Уже можно заметить, говоря об этих годах социалистического реализма (в 1950-е годы решили этот термин спроецировать и на зодчество, а надо было бы и на всю жизнь людей, которые «будут жить при коммунизме»), что все слова и понятия приходится писать в кавычках, или же если избегать этого, то стоит закавычить весь текст. Появились герои-знаки, создаваемые искусственно, наподобие артефактов. Таковы Павлик Морозов и Чапаев. То, что самого вождя заменяли на трибунах двойники, являлось концепцией общества, видевшего одно, а понимавшего другое. Идея «заместителей», символов символов тут приобрела определенный механизм, четкий, ясный, отработанный. Собственно, Ролан Барт, который создавал свои «Мифологии» (1957), базируясь на марксистском анализе своей «действительности», мог бы с успехом поработать в СССР и с «нашей». Тут материал был и чище, и яснее. Отсутствующего Ленина заменила мумия. Был организован коллективный перформанс «стахановское движение» и «ворошиловские стрелки», физкультурники выстраивали концептуалистские «живые пирамиды». В витринах магазинов стояли гигантские муляжи молочных бутылок, заполненные зубным порошком, и не менее монументальные гипсовые колбасы. Поп-артисты могли бы тут заскучать, ибо они делали уникальные объекты, «похожие» на массовые, а тут массовые имели ценность уникальных (правда, для определенного экспозиционного места — для витрины).

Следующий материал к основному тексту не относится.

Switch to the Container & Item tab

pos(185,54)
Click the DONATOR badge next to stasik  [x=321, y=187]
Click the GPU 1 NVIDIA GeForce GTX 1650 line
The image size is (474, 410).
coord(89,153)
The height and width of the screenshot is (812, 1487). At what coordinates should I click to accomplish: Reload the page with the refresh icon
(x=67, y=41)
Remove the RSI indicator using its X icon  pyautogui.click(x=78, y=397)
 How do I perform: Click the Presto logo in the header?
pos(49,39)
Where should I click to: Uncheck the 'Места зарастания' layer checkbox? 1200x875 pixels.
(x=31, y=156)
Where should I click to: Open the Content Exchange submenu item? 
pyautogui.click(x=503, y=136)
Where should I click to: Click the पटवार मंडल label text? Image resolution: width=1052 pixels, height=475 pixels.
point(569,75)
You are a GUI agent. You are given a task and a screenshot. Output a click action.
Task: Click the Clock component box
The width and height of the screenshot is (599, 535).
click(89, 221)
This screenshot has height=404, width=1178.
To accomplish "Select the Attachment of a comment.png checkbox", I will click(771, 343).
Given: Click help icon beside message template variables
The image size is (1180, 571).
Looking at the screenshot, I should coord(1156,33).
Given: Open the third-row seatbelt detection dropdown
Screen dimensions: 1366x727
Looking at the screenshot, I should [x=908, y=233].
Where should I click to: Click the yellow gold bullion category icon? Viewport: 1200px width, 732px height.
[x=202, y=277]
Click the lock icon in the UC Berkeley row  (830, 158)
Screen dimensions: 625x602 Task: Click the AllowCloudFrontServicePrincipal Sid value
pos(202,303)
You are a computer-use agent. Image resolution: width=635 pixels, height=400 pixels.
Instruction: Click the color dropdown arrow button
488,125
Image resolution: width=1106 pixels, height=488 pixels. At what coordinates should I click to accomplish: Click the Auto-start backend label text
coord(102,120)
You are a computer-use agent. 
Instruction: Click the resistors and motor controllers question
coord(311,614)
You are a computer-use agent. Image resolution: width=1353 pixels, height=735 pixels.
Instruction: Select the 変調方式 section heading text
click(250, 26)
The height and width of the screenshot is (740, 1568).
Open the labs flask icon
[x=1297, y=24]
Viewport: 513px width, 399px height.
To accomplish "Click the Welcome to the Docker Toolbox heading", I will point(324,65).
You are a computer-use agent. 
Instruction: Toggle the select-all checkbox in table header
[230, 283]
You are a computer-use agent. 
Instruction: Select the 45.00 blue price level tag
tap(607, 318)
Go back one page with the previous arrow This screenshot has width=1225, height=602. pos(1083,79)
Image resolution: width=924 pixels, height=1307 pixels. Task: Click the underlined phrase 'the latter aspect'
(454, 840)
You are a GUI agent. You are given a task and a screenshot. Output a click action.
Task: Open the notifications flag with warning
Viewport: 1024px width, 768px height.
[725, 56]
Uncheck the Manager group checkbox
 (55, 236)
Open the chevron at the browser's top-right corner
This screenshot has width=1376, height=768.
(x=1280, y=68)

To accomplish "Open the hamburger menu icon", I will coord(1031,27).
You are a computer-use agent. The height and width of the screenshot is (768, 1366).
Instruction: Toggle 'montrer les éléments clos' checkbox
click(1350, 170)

Именно это имел в виду, видя только руины прошлого, американец Джордж Сигал, изобретатель человеческих скорлупок из гипса; он сказал, посетив Москву, что «надо вас всех загипсовать и выставить». Именно попартисты первые поняли «двойное значение» образов социалистической культуры. Энди Уорхол, сравнявший, как идолов, героев Голливуда и Мону Лизу (в отношении шедевра Леонардо да Винчи мы снимаем кавычки, ибо она не менее реальна, чем Мэрилин Монро), написал ряд портретов Мао Цзедуна, а потом «Натюрморт», изобразив серп и молот в голубом эфире. Именно продолжая эксплуатировать искусство периода «серпа и молота», Виталий Комар и Александр Меламид создают «соц-арт», знакомя Запад с искусством СССР с его стилизованной редукцией, еще одним символом символов 1930—1950-х годов, но уже в духе постмодернизма. Возможно, им в 1980-е казалось, что они создают «пародию», а на самом деле они работали в семантическом поле, не ими созданном, полностью подчиняясь его законам. Они являлись «римлянами», срабатывающими греческие копии, оставаясь ими довольными. Собственно, если бы общественный строй социалистического реализма продолжал существовать, то его искусство и было бы искусством Комара и Меламида, слегка отредактированным партией, а Илья Кабаков оформлял бы выставки достижения сельского хозяйства, строя из досок макеты Кремля и озвучивая среду гимнами победившего строя. Смешными такие картины и объекты делает только их «американский» контекст и попытка переноса их обратно в Россию (без этого контекста они не смешны). Собственно, эти мастера, как и Леонид Соков, Борис Орлов, Ростислав Лебедев, Эрик Булатов, только продемонстрировали то, что было самым высшим достижением в искусстве тех лет, и благодаря эксплуатации этого достигли известного успеха, хотя успех должен был бы, по сути, принадлежать основателям, а не пародистам. Им казалось, что они «выпали» из той среды, в которой провели юность, а на самом деле доращивали ее до последних мыслимых пределов. Впрочем, цитатность — «работа» всего постмодернизма.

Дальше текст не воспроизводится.